PROBLEMAS E TAREFAS:
a – Indique se cada afirmação abaixo está de acordo com o texto sobre as benzedeiras: (i) em Florianópolis, foram registrados 13 homens e 3 mulheres benzedores; (ii) o projeto contou com o apoio da Fundação Catarinense de Cultura; (iii) há consenso de que o dom de benzer pode ser ensinado em cursos e oficinas. Responda a cada uma com sim ou não e cite literalmente as palavras do texto que decidem a questão.
b – Transcreva literalmente o trecho do texto sobre as benzedeiras que vai de "Segundo as próprias" até "Oxum, por exemplo.".
== TEXTO DO DOCUMENTO ==
Segundo as próprias benzedeiras, benzer é bendizer, isto é, o ato de dizer o bem. Entretanto, há diferentes tradições: uns acreditam que é possível treinar aprendizes de benzedores, a partir de cursos e oficinas, outros já dizem que o dom é pessoal e intransferível. Também há quem acredite no alcance do benzimento virtual e quem torça o nariz para a prática. A diversidade também está nas crenças, que combinam elementos de religiões como umbanda, espiritismo e cristianismo - entre as referências se cruzam Cristo, Allan Kardec, Iemanjá e Oxum, por exemplo.

O sincretismo religioso foi uma das descobertas do projeto, que teve apoio da Fundação Catarinense de Cultura e participação da antropóloga Bruna Donato de Oliveira, do historiador Valdir Luiz Schwenbger e da socióloga Manuela Diamico. "O benzimento pode incluir a mãe de santo e seu fio de contas do candomblé, até a fiel católica e seu terço, passando pelas curandeiras indígenas e suas ervas", exemplifica Tade-Ane. Também há diversidade de gênero e gerações: em Florianópolis, foram registradas 13 mulheres e 3 homens benzedores, com idades que variam de 30 a 100 anos.
===
== EXTRATO DE DADOS ==
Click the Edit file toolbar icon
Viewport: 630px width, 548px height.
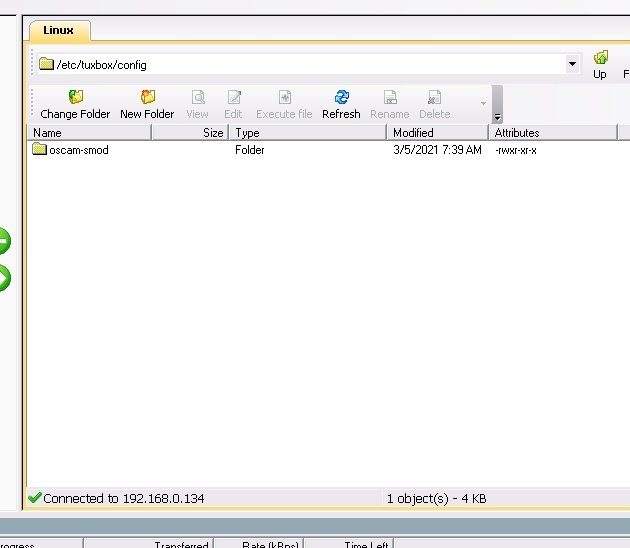(233, 103)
===
RESULTADOS:
a –
(i) Não: "em Florianópolis, foram registradas 13 mulheres e 3 homens benzedores".
(ii) Sim: "que teve apoio da Fundação Catarinense de Cultura".
(iii) Não: "outros já dizem que o dom é pessoal e intransferível".

b –
Segundo as próprias benzedeiras, benzer é bendizer, isto é, o ato de dizer o bem. Entretanto, há diferentes tradições: uns acreditam que é possível treinar aprendizes de benzedores, a partir de cursos e oficinas, outros já dizem que o dom é pessoal e intransferível. Também há quem acredite no alcance do benzimento virtual e quem torça o nariz para a prática. A diversidade também está nas crenças, que combinam elementos de religiões como umbanda, espiritismo e cristianismo - entre as referências se cruzam Cristo, Allan Kardec, Iemanjá e Oxum, por exemplo.